[Begin EXCERPT TO READ]
11. A method for performing self-testing operation on a memory chip embedded in an integrated circuit, comprising the steps of:
counting address bits to produce test addresses of pseudo-random address patterns;
producing test data according to the test address and data backgrounds of the address bits; and
comparing the test data with memory data output from the memory chip to determine whether a defect exists.
12. The method of claim 11, wherein the step of counting the address bits comprises the step of counting the data backgrounds of the address bits in a single-order.
13. The method of claim 12, wherein the step of counting the address bits further comprises the steps of:
counting lower bits of the address bits to produce a first group of the pseudo-random address patterns; and
counting upper bits of the address bits to produce a second group of the pseudo-random address patterns.
14. The method of claim 11, wherein the step of producing the test data comprises the steps of:
receiving the address bits and a ground voltage as input values;
selecting one of the input values in response to a first signal, the first signal comprising information about a current data background of the address bits; and
producing the test data in response to the selected input value and a second signal, the second signal comprising information about a complemented data background of the address bits.
Description
CROSS-REFERENCE TO RELATED APPLICATION

[0001] This application claims priority to Korean Patent Application No. 2001-34736, filed on Jun. 19, 2001, which is commonly owned and incorporated by reference herein.
[End EXCERPT TO READ]
[Begin GIVEN MATERIAL]
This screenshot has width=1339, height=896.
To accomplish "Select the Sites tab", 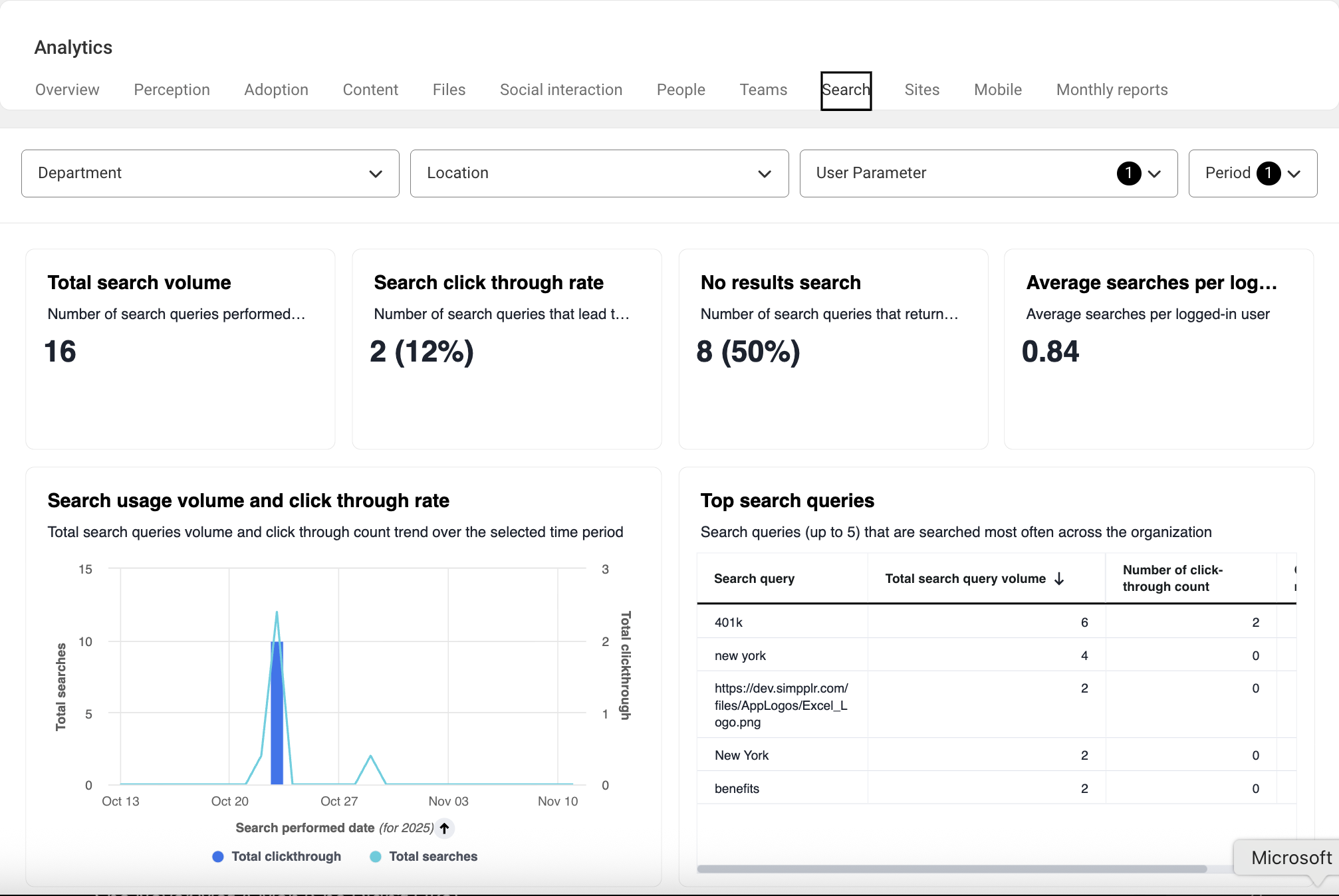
[End GIVEN MATERIAL]
> _EXERCISE TASKS_:
• A. In the patent excerpt on memory chip self-testing, which application does this application claim priority to?
• B. Pick up the patent excerpt on memory chip self-testing after its final sentence and continue it.

> _PER-TASK ANSWERS_:
• A. Korean Patent Application No. 2001-34736, filed on Jun. 19, 2001.

• B.
BACKGROUND

[0002] 1. Technical Field

[0003] The present invention generally relates to a semiconductor integrated circuit and, more specifically, to a built-in self-test circuit embedded in a semiconductor integrated circuit.

[0004] 2. Description of Related Art

[0005] Integrated circuit devices comprise a self-test circuit (referred to herein as “builtin self test (BIST) circuit”) to test, for example, combinational logic blocks, sequential logic blocks, memories, multipliers, and other embedded logic blocks, without having to use a tester or additional test equipment.

[0006] Examples of conventional BIST circuits are disclosed in U.S. Pat. No. 5,138,619, issued in 1992 to Fasang, entitled “Built-in self test for integrated circuit memory”, and U.S. Pat. No. 5,553,082, issued in 1996 to Conor, entitled “Built-in self test for logic circuit at memory array output”.

[0007]FIG. 1 is a block diagram showing a semiconductor-integrated device comprising a conventional BIST circuit. A conventional BIST circuit comprises a BIST controller 10, an address generator 20, a data generator 30, and a comparator 40.

[0008] The BIST controller 10 produces control signals for controlling the address generator 20, the data generator 30, the comparator 40, and a memory 50. The address generator 20 produces address bits A for writing/reading data (i.e., memory data) to/from the memory 50, and the data generator 30 provides reference data DI (that is compared with the memory data Dout) to the memory 50. The comparator 40 compares the memory data Dout with the reference data DI to detect defective data.

[0009] The “March” algorithm, as disclosed in U.S. Pat. No. 5,471,482, issued in 1995 to Byers et al., entitled “VLSI embedded RAM test” as applied to the BIST controller 10, performs a self-test procedure. The March 10N (or C—) algorithm is represented as follows:

(WD)↑(RD,WD′)↑(RD′,WD)↓(RD,WD′)↓(RD′,WD) (RD)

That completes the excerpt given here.